Major changes at Tchaikovsky competition

01.13.10
International Tchaikovsky Competition
Classical Music Magazine

The quadrennial Tchaikovsky Competition has appointed Valery Gergiev to chair a new organising committee for the 2011 edition. The reputation of the Moscow-based competition has suffered in previous years, and the appointment is being made in a drive towards transparency. The event, to be held from 14 June to 2 July next year, will be bound by a new set of rules and a voting system designed to assure 'fairness and openness'.

Many of the recently approved rules and conditions are designed to conform to those adopted by the Van Cliburn International Piano Competition. ‘There is no more important attribute a competition may enjoy than a reputation for being crystal-clean,’ said Richard Rodzinski, president emeritus of the Van Cliburn Foundation and chairman of the working committee of the Tchaikovsky Competition.

Gergiev is putting together international juries, and Russians can look forward to Cliburn’s return to Moscow as an honorary chairman of the piano division.

For the first time in its history, and inkeeping with practices encouraged by the World Federation of International Music Competitions, the competition will organise concert engagements for its laureates both in Russia and abroad. Gergiev has announced that he plans to engage the winners to perform with the Mariinsky Orchestra and the London Symphony Orchestra.

Visit www.tchaikovsky-competition.com for the application form, repertoire requirements, rules and general information. The deadline for all applications and submission of a DVD of a 50-minute recital will be December 1, 2010. An international screening jury will review all materials and propose to select 30 pianists, 25 violinists, 25 cellists, and 20 male and 20 female singers.

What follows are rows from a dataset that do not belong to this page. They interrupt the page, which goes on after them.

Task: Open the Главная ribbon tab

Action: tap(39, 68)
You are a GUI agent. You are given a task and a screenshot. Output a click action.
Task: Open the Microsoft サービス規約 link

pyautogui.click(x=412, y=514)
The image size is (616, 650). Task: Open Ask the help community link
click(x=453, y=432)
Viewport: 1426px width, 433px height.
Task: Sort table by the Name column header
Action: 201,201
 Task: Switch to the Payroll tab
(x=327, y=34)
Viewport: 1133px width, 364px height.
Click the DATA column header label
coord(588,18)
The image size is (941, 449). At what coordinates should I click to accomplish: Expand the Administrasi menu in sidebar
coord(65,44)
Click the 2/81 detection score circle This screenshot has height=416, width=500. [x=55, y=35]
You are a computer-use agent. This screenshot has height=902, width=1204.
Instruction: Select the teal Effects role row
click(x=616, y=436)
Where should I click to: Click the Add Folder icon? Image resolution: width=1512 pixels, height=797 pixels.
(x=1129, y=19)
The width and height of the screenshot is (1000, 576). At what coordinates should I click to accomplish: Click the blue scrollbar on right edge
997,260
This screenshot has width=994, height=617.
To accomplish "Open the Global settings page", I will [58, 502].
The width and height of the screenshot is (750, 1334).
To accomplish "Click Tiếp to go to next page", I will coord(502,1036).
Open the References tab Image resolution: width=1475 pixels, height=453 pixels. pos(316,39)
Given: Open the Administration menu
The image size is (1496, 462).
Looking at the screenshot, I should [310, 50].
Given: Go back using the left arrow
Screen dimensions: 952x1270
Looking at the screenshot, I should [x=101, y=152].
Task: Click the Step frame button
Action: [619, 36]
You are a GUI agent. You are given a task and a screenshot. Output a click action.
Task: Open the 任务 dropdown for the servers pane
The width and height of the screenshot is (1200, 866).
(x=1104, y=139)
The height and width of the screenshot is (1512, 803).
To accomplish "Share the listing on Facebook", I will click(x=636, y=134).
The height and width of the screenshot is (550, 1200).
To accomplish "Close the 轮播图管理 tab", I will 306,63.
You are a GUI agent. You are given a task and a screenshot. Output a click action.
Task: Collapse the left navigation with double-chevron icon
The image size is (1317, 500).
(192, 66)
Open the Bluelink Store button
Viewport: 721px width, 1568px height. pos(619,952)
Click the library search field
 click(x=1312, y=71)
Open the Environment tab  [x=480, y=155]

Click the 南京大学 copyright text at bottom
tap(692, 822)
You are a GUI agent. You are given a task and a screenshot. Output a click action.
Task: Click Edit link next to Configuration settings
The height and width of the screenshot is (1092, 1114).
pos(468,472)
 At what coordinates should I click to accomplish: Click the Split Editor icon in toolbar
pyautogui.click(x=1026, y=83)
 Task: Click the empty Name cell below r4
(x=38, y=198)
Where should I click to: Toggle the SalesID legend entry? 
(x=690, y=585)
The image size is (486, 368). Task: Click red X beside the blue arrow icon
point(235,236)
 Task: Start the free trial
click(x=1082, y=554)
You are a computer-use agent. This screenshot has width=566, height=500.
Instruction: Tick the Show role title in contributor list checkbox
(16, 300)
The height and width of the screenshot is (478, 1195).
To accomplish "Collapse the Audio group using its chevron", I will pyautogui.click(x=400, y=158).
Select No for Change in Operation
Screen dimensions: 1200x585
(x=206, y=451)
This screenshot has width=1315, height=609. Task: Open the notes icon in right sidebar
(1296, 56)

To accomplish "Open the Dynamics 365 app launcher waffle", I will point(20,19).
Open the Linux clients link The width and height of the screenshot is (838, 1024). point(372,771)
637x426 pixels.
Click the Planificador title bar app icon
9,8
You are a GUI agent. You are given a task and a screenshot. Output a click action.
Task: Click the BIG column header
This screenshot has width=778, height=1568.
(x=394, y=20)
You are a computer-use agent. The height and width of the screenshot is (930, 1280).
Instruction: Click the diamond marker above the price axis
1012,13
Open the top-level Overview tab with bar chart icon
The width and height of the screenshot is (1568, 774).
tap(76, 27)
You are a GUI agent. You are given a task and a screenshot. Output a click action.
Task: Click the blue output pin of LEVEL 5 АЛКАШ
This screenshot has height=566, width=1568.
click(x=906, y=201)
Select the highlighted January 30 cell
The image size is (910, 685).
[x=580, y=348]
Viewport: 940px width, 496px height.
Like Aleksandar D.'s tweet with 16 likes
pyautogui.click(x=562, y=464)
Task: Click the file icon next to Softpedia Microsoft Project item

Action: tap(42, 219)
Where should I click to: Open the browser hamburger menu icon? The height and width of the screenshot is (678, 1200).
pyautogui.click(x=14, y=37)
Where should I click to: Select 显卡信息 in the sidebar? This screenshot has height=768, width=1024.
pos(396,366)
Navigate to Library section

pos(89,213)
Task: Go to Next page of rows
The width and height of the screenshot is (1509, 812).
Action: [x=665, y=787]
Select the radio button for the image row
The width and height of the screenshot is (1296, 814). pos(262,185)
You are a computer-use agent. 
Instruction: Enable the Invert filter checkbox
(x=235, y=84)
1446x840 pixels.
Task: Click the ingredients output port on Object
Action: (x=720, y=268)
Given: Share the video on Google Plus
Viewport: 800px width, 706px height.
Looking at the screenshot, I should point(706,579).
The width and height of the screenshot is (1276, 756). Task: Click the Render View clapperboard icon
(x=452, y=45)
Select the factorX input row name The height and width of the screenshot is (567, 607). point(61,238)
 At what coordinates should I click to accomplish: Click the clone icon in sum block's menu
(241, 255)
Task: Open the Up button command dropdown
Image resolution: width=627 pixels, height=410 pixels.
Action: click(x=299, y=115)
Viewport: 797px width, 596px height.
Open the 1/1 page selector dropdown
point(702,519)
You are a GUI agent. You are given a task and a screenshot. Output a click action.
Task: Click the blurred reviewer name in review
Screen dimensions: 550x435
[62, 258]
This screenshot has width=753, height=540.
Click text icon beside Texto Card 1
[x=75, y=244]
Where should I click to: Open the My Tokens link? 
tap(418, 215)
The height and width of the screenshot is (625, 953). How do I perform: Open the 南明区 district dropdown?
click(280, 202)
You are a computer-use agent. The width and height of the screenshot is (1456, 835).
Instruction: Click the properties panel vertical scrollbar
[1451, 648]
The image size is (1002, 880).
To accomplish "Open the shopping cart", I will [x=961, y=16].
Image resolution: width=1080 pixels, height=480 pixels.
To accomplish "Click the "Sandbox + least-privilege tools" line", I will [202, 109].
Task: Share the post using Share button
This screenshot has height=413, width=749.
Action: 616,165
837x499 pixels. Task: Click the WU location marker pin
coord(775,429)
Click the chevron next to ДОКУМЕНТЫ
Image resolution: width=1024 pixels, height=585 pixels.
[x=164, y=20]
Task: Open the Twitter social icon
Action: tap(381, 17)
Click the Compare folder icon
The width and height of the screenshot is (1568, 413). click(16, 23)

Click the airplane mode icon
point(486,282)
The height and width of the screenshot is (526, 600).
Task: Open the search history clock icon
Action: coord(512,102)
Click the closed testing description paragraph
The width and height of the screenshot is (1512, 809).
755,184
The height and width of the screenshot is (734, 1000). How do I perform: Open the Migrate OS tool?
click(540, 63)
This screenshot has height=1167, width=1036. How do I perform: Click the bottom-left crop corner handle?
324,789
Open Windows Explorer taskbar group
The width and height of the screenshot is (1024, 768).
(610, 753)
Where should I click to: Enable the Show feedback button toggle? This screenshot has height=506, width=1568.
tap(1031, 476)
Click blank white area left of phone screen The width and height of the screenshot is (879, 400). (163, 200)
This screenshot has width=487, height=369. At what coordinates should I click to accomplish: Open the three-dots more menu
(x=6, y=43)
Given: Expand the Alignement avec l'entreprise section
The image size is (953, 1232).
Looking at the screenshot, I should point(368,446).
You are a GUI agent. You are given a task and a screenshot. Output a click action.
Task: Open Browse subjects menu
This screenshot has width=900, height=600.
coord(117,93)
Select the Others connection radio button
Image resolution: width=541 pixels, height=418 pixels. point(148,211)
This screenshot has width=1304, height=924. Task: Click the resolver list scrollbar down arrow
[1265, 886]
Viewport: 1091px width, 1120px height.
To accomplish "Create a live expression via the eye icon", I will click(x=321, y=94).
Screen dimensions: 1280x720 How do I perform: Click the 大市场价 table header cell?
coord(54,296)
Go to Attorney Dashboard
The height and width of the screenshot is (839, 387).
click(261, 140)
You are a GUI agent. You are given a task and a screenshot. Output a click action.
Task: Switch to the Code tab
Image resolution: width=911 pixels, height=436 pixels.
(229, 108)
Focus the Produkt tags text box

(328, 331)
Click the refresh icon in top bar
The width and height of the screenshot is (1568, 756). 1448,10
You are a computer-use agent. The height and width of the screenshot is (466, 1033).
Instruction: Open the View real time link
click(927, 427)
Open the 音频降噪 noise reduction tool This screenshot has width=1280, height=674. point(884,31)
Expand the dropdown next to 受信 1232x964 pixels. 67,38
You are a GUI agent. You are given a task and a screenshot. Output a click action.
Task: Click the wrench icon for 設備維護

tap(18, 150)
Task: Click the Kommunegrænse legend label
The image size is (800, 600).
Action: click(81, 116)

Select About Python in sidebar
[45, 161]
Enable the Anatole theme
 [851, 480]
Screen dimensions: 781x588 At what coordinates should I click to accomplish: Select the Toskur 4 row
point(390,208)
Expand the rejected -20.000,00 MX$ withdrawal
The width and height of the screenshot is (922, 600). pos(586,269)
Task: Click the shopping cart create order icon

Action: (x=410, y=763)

The competition will consist of three rounds of live performances. Cash prizes will be awarded to the top five competitors in each discipline of piano, violin, cello, and to each of the top four competitors in the men’s and women’s solo vocal categories.

First prize (which will always be awarded) is €20,000 (£17,900); second, €15,000; third, €10,000; fourth, €5,000; and fifth, €3,000. An additional ‘grand prix’ of €10,000 may be awarded to one of the gold medalists deemed outstanding by the juries. Additional awards will be given for best performance of the chamber concertos and the commissioned new work.